Quanto aos antagonistas, temos Death, que para mim é um dos melhores vilões de filmes animados da história, pode parecer uma hipérbole, mas ele cumpre um papel que assusta e empolga o espectador com êxito, principalmente porque ele aparece relativamente pouco comparado à duração, mas ele está presente o tempo inteiro, você sente que ele está lá caçando o Gato de Botas mesmo quando ele não está em tela. Ele assusta de verdade, a imponência criada por uma série de questões é sentida, seja a trilha, a forma como ele é mostrado, a paleta de cores, você fica intimidado vendo aquele lobo de olhos vermelhos. Sem contar a atuação de voz do Wagner Moura, que consegue trazer esse peso e presença de um jeito memorável e icônico, é um vilão que ficará marcado por muito tempo. Tem o Jack Horner, que eu não gostei não, achei mal aproveitado, ele é o grande defeito do longa e a forma como se encerra o arco dele é meio anticlimática. Mas a Cachinhos e os Ursos são bala, até porque tem muito desenvolvimento deles e cria-se uma feição por eles, a dinâmica familiar é bem construída e até fácil de se identificar, o carisma na voz do elenco também é muito bem aproveitado e é redondinho, porque tem a apresentação, o desenvolvimento e o encerramento, foi muito bem trabalhado.

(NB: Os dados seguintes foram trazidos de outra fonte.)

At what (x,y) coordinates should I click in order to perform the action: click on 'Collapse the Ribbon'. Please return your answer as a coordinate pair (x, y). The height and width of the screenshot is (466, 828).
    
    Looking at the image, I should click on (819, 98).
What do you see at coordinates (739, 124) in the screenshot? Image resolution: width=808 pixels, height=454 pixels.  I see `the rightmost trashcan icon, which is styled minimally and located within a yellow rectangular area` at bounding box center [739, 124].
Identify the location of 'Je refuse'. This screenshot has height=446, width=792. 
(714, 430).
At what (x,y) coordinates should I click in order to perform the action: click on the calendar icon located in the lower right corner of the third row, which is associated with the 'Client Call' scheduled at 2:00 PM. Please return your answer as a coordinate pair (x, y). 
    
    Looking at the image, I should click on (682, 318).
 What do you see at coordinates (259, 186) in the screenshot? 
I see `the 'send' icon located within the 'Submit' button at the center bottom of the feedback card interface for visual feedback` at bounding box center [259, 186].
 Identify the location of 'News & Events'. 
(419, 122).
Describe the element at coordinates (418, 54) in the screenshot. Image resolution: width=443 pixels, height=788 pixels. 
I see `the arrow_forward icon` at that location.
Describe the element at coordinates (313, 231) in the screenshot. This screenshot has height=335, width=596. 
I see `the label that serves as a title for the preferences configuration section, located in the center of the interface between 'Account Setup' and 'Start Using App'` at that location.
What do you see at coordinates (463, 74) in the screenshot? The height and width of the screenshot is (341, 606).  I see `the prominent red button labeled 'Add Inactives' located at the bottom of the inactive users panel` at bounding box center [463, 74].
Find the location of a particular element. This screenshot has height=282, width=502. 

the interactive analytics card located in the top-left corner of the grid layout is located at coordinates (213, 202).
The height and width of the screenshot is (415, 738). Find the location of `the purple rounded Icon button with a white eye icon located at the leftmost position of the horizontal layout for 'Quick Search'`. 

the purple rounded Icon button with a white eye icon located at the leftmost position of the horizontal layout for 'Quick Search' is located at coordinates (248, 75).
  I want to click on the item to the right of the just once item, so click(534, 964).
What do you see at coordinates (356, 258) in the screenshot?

Tecnicamente falando, animação é perfeita, meio que mesclando o 3D com a pintura à mão, até meio à óleo em alguns pontos e esse estilo novo traz uma espécie de "nova vida" à uma franquia com um estilo pré-definido e de tamanho sucesso. Esse estilo que mescla a animação atual com a clássica foi utilizado já em "Os Caras Malvados" (que eu não vi, mas depois disso aqui, eu pretendo ver) e agora no Gato de Botas eu creio que ajuda muito em dar o ar fantasioso que é necessitado, porque tem muito de cores vivas, cintilantes, tem muito azul, roxo, rosa, vermelho, laranja, essa composição de cores que ficaria extremamente esquisita no 3D, fica perfeita, inclusive criando uma das animações visualmente mais bonitas e bem feitas que eu já vi, acho que é top 5 no quesito, porque é um negócio realmente belo. Também abre possibilidade narrativas para trazer algumas referências, como por exemplo, nas cenas de luta, é clara a inspiração em animes, tem um estilo muito japonês ali, ajudado pela fluidez que é trazida pela técnica, principalmente na batalha final contra o Death, que chega a ser inacreditável o que está sendo feito ali. Esse estilo já está sendo adquirido por várias empresas, inclusive pela Disney, que lançará seu filme especial de centenário da empresa com essa técnica neste ano de 2023, o que eu acho bem legal, mas espero que não seja usado demais para não enjoar rápido.

Uma grata surpresa, "Gato de Botas 2: O Último Pedido" é maduro, é empolgante e divertido, é o equilíbrio perfeito que a DreamWorks precisava para que voltasse a agradar tanto crianças quanto adultos como costumava ser nos anos 2000. A ação é sensacional, eu tenho que falar palavrão, peço desculpas, mas é F#DA PARA UM C4RALH# o aproveitamento da técnica para criar uma fluidez e uma movimentação em animação 3D poucas vezes vista anteriormente. Tem comédia realmente engraçada e agradável, tem um drama certeiro e com facilidade de identificação. Não era o que queríamos, mas é o que precisávamos. Obrigado, DreamWorks, por não se prender numa mesma fórmula e saber a hora de mudar, por saber que a qualidade é mais importante que o lucro. Sensacional.